Las Fuerzas Armadas necesitaban apoyo constante, especialmente de Washington, para respaldar su política económica y su proclamada “lucha contra el comunismo”, pero también para modernizar sus equipamientos bélicos. Los generales estaban convencidos de que debían eludir toda clase de problemas con la “influyente” comunidad judía estadounidense, para lo cual debían necesariamente ocultar su odio racial y las atrocidades que estaban cometiendo en el país. 
 
“Hay que considerar el deterioro de la imagen internacional del país y su eventual efecto sobre asuntos concretos de importancia vital, como ayuda económica y abastecimientos militares en Buenos Aires”, explica el ex ministro consejero de la Embajada de Israel en la Argentina, Joel Barromi, en su libro Antisemitismo: Un problema universal. “La amenaza que la situación argentina planteaba para la minoría judía era uno de los asuntos que despertaban honda preocupación en la opinión pública norteamericana y los medios de comunicación internacionales. 
 
Por eso, los sucesivos gobiernos del [así llamado] Proceso nunca permitieron que las manifestaciones exteriores de antisemitismo sobrepasaran determinados niveles y no toleraron actos de violencia en gran escala contra la comunidad judía”. 
 
El ex embajador de Israel en nuestro país, Dov Smorak, coincide con Barromi y destaca que “algunos actores [funcionarios del gobierno y de las Fuerzas Armadas], por serlo, y por saber que son considerados antisemitas, trataron de tener gestos pro judíos para encubrir” sus verdaderos sentimientos.

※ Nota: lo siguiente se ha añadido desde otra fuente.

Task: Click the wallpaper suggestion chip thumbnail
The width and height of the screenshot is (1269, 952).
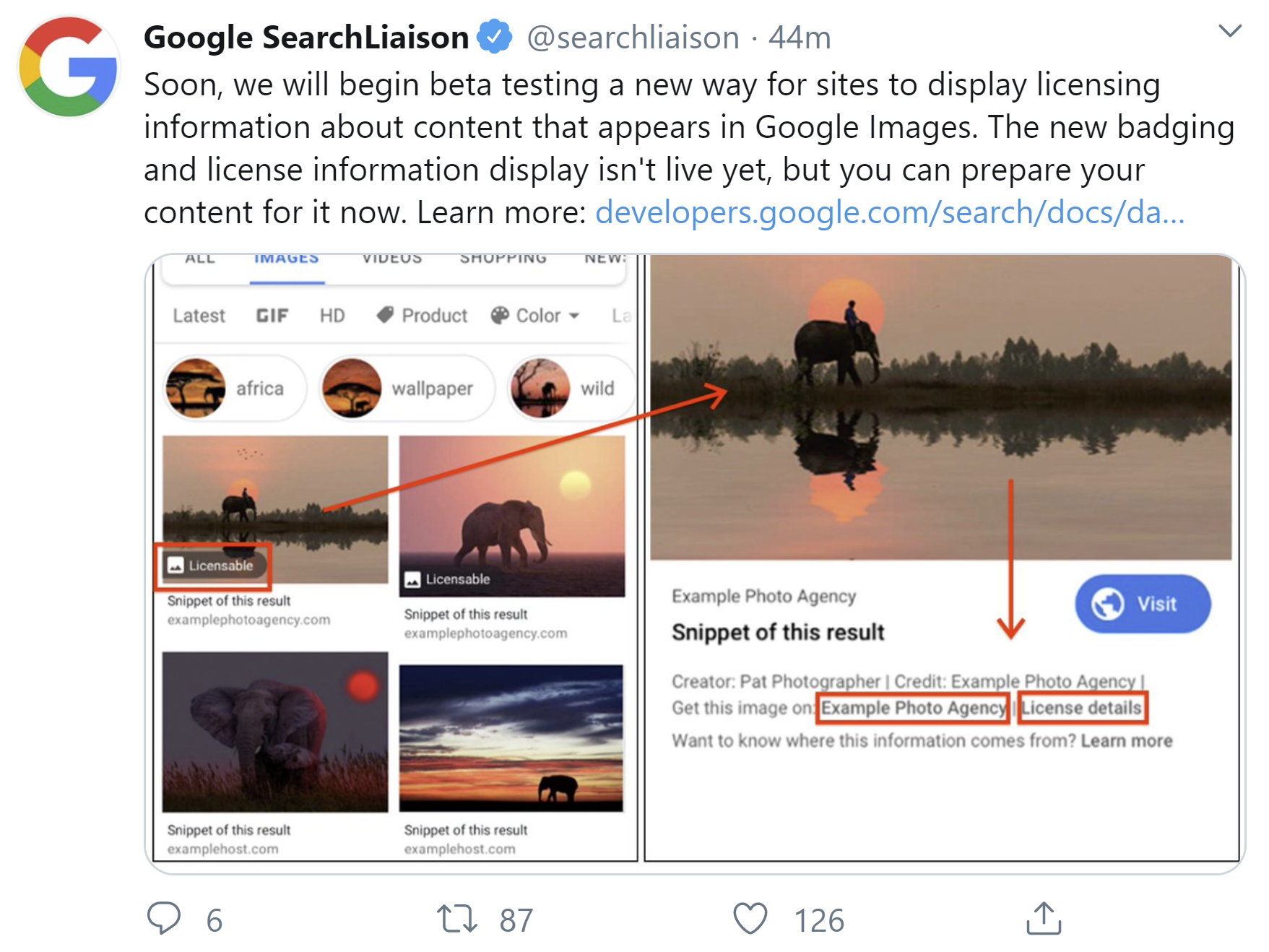Action: tap(352, 388)
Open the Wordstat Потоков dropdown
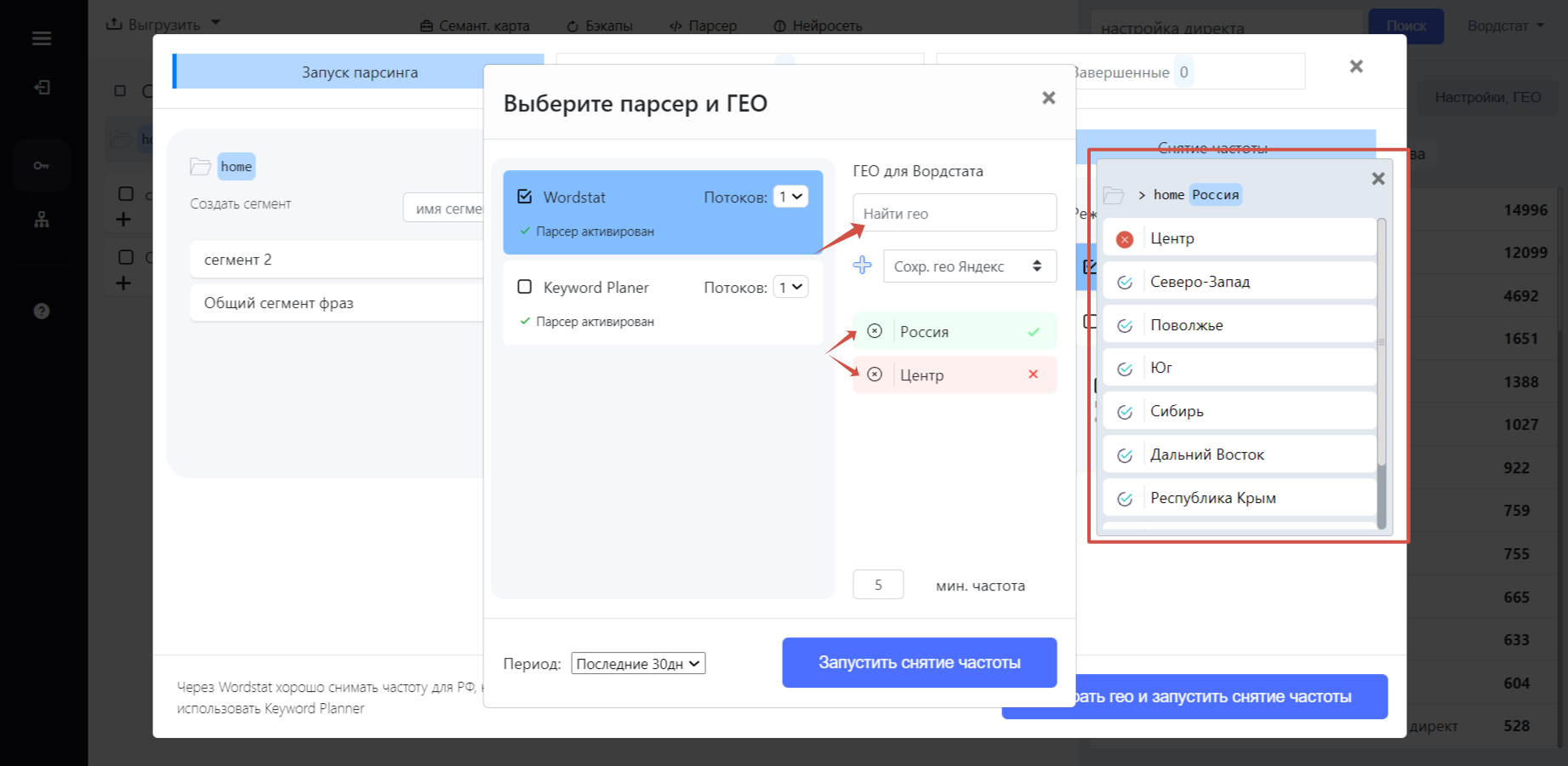This screenshot has width=1568, height=766. click(790, 197)
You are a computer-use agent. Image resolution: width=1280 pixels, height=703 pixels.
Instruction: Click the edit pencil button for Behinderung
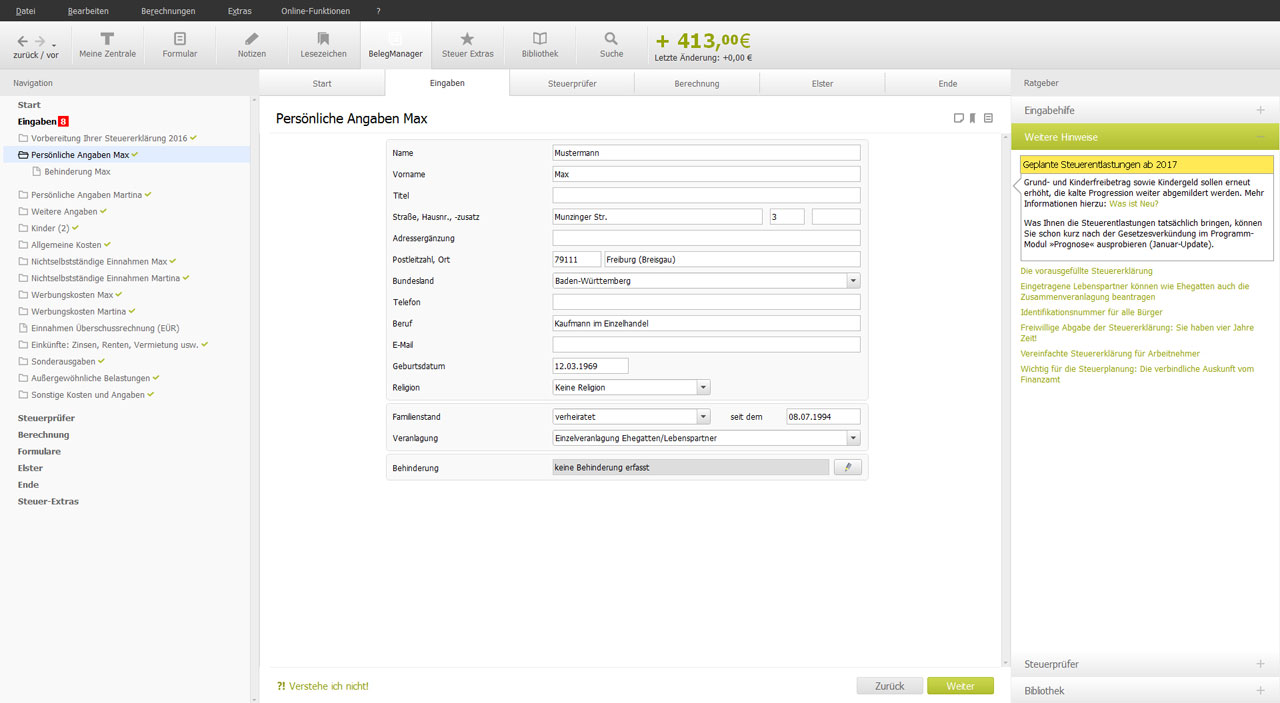(847, 467)
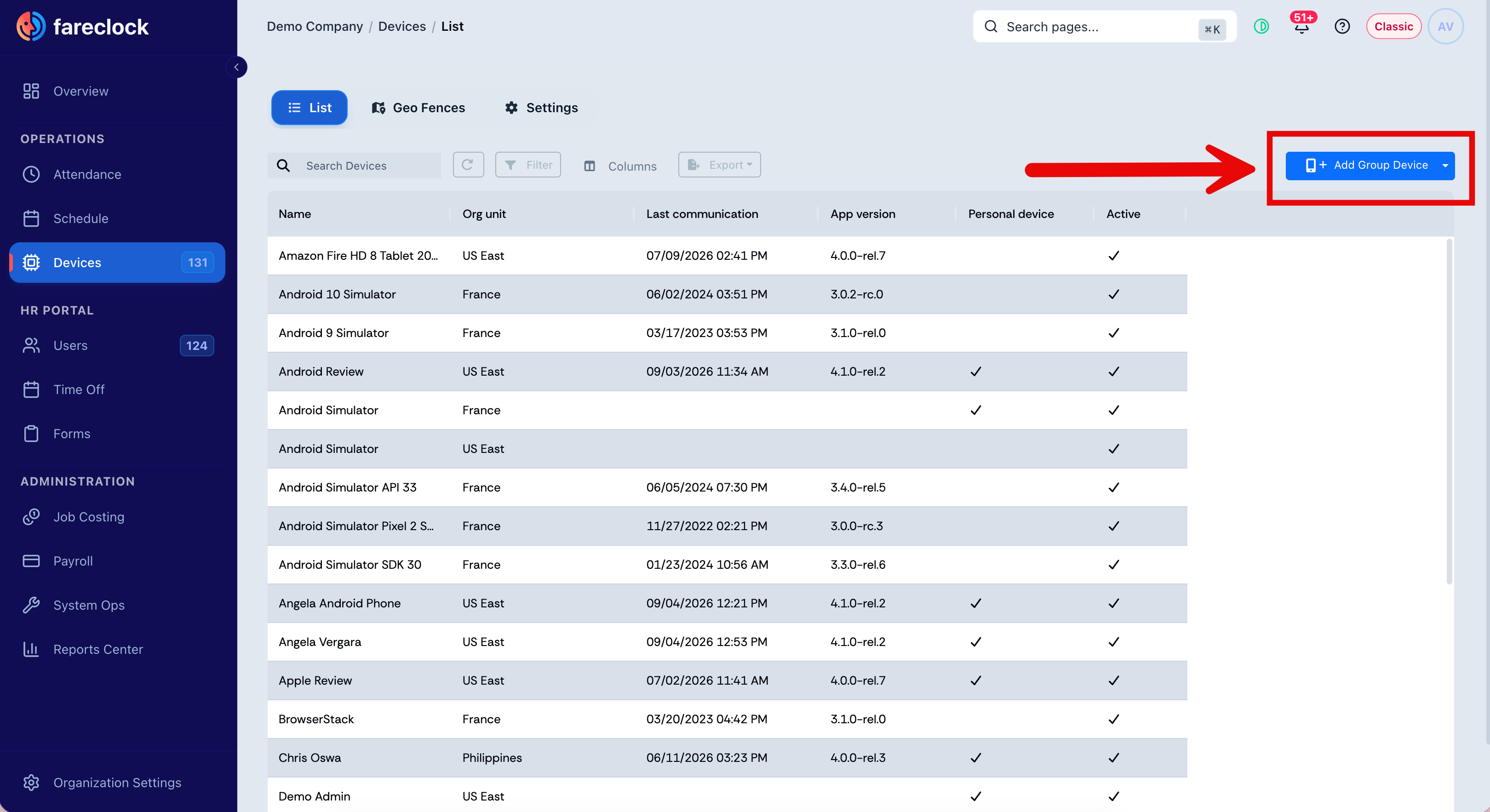Screen dimensions: 1490x812
Task: Open the notifications bell icon
Action: 1301,27
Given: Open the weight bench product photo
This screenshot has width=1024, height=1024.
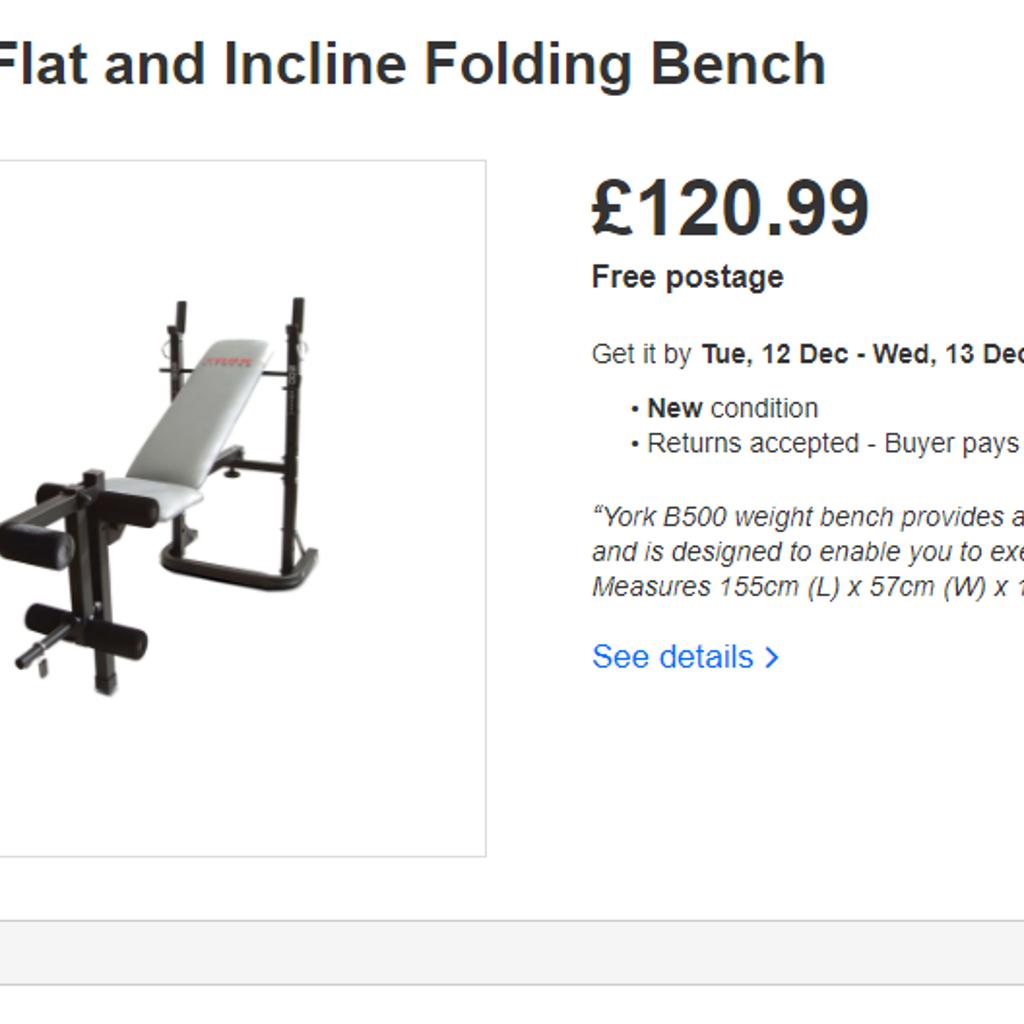Looking at the screenshot, I should (x=160, y=497).
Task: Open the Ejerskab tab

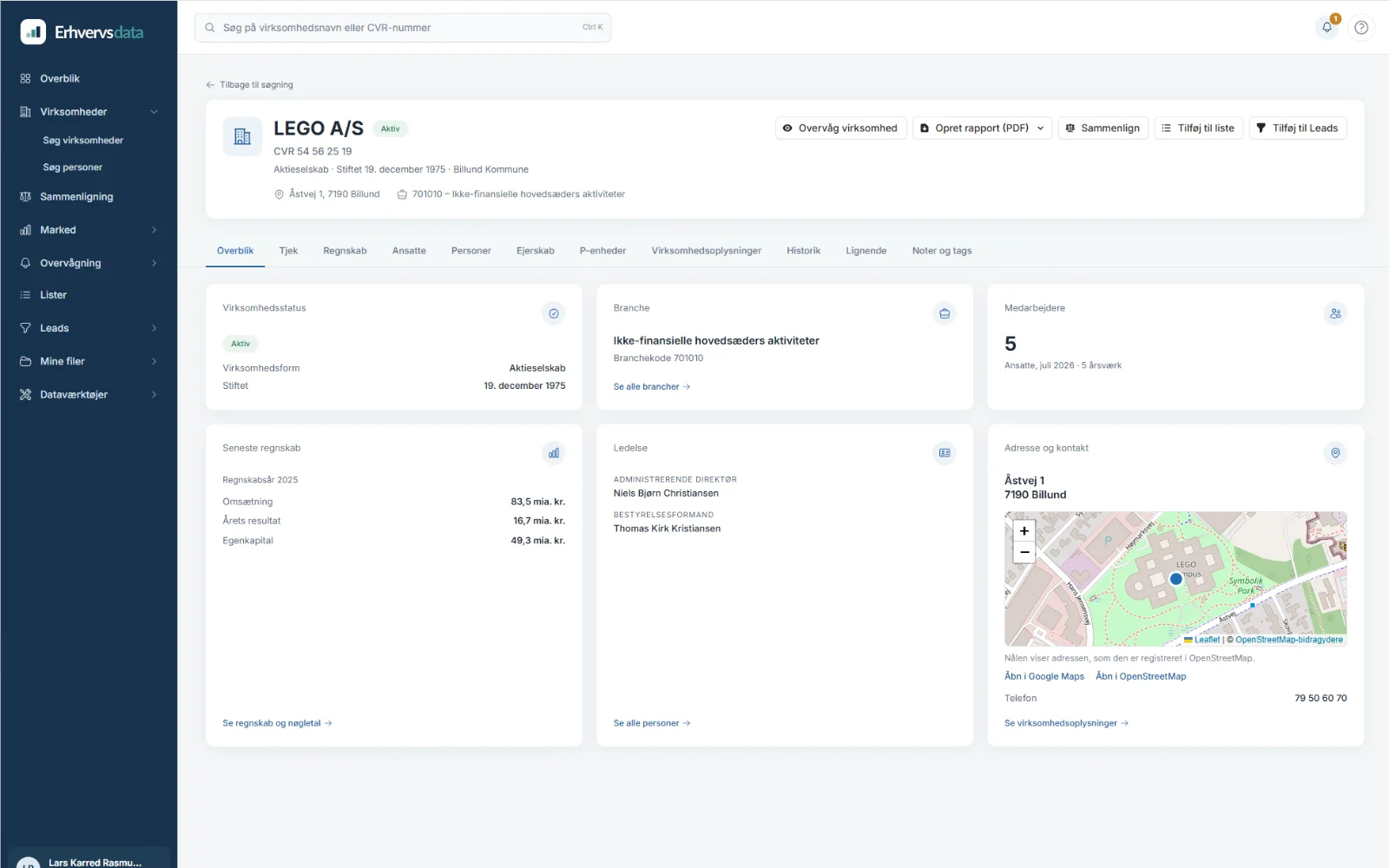Action: coord(535,251)

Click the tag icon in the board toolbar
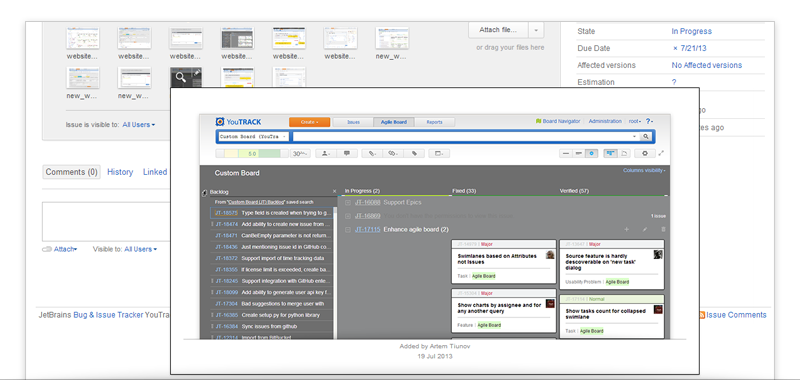[x=415, y=153]
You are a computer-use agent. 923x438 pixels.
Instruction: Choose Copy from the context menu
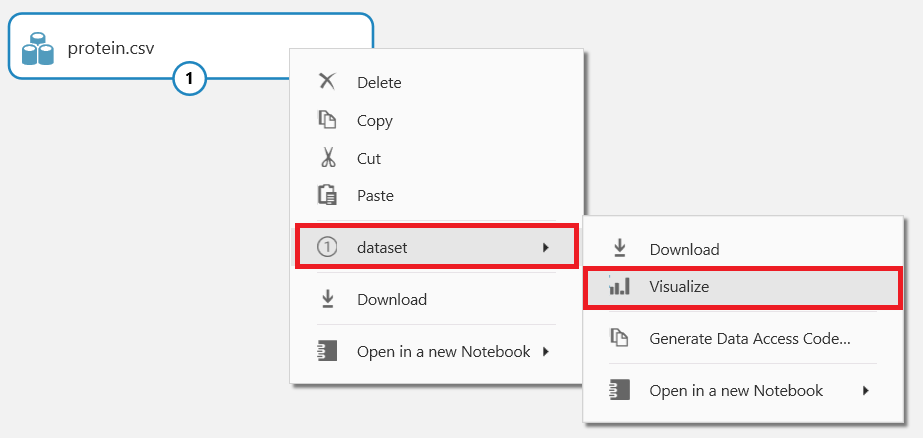pyautogui.click(x=375, y=121)
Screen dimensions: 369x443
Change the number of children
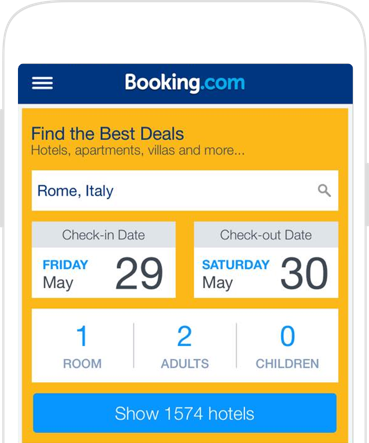(287, 346)
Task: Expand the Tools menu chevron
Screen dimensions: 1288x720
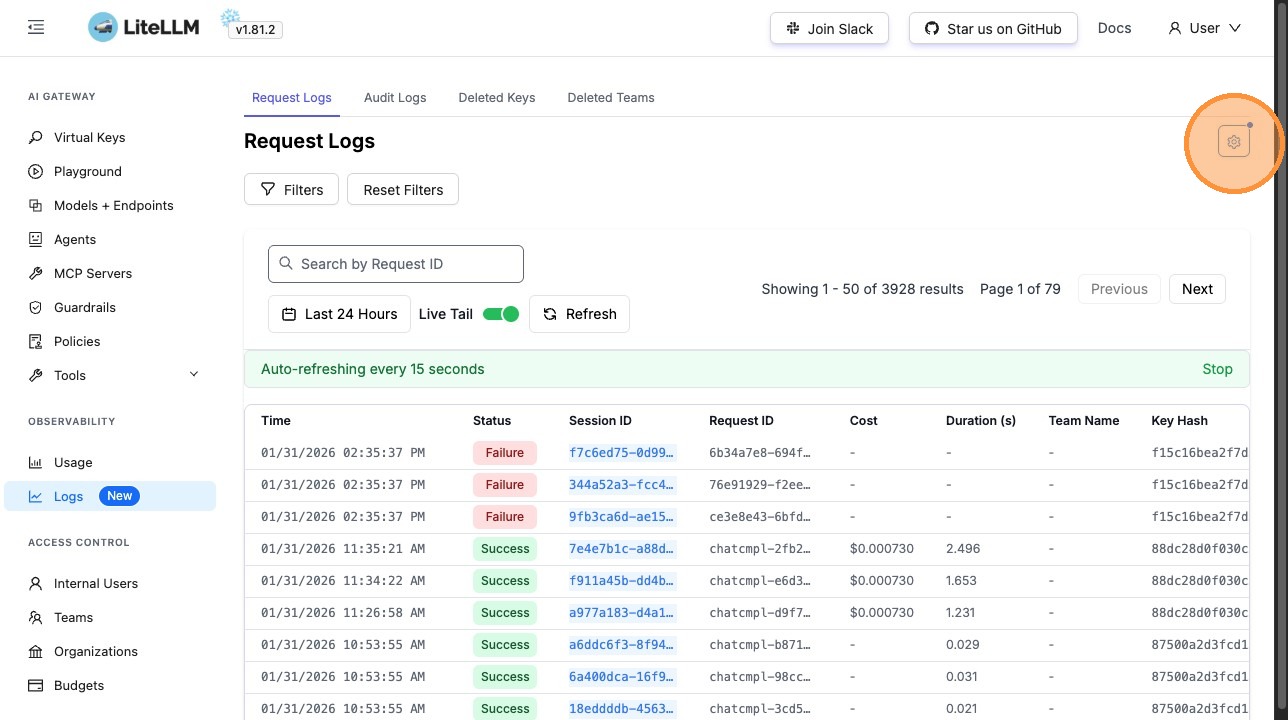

A pesar de esto, luego de conocer el accionar del aparato militar argentino, resulta asombroso pensar que su política represiva haya sido acotada para evitar un conflicto con la judería estadounidense. 
 
Más allá de las dudas y las acaso justificadas sospechas, existieron algunos pocos casos, como el de Timerman y Débora Benchoam, que prueban que la presión internacional a través de reclamos de políticos, congresistas, funcionarios y diplomáticos en cuanta reunión mantenían con las autoridades argentinas, además de los artículos publicados por periodistas de renombre en diversos países, tuvieron cierto efecto sobre las decisiones del gobierno de facto.
 
Según Jacques Lacan, debemos pensar toda diferencia no como una afirmación ontológica, sino como una variación del mismo sustrato humano. El “otro” es lo distinto, pero puede ser también lo amenazador, aquello que debe permanecer en el sitio que el “poder” le asigna simplemente por ser otro: otras razas, otro género, otras opciones sexuales, otras cosmovisiones.
 
Cuando la identidad de nuestro prójimo salta el escalón y quiebra la barrera de lo semejante, suele ocurrir que se transforma en amenaza. El acto de discriminar, en este caso, encarna la incapacidad de aceptar las formas de ser de otras personas y la imposibilidad de respetar sus culturas, y puede adquirir un grado de odio tal que derive en genocidio.
 
Bajo un sistema de representación, las acciones discriminatorias concretas son articuladas por prácticas sociales y políticas. Si etnia, clase, género y raza son construcciones sociales centrales para la conformación de la propia identidad y de su diferencia respecto de otras, la cultura es el resultado de “cómo” se interpreta esa diferencia. 
 
Lo peligroso aparece cuando ese “cómo” asume el lugar de lo intimidante.
 
Para los genocidas que condujeron los destinos de nuestro país entre 1976 y 1983, lo supuestamente disruptivo y heterogéneo derivó, de manera sostenida e implacable, en un plan sistemático de matanzas y desapariciones. 
 
Por eso, aunque existan diferencias de magnitud y procedimiento, no podemos dejar de vincular los CCD como la ESMA, El Vesubio, La Mansión Seré, El Olimpo y La Perla con los campos de concentración y exterminio nazis. 
 
Siglos de prédica xenófoba y antisemita, de manipulación de mentes y de culturas instalaron un estereotipo injurioso que en cierto modo posibilitó la obra nefasta de la dictadura. Obra que, como explicamos, no basta con calificar de perversa. Sin duda, hubo algo más.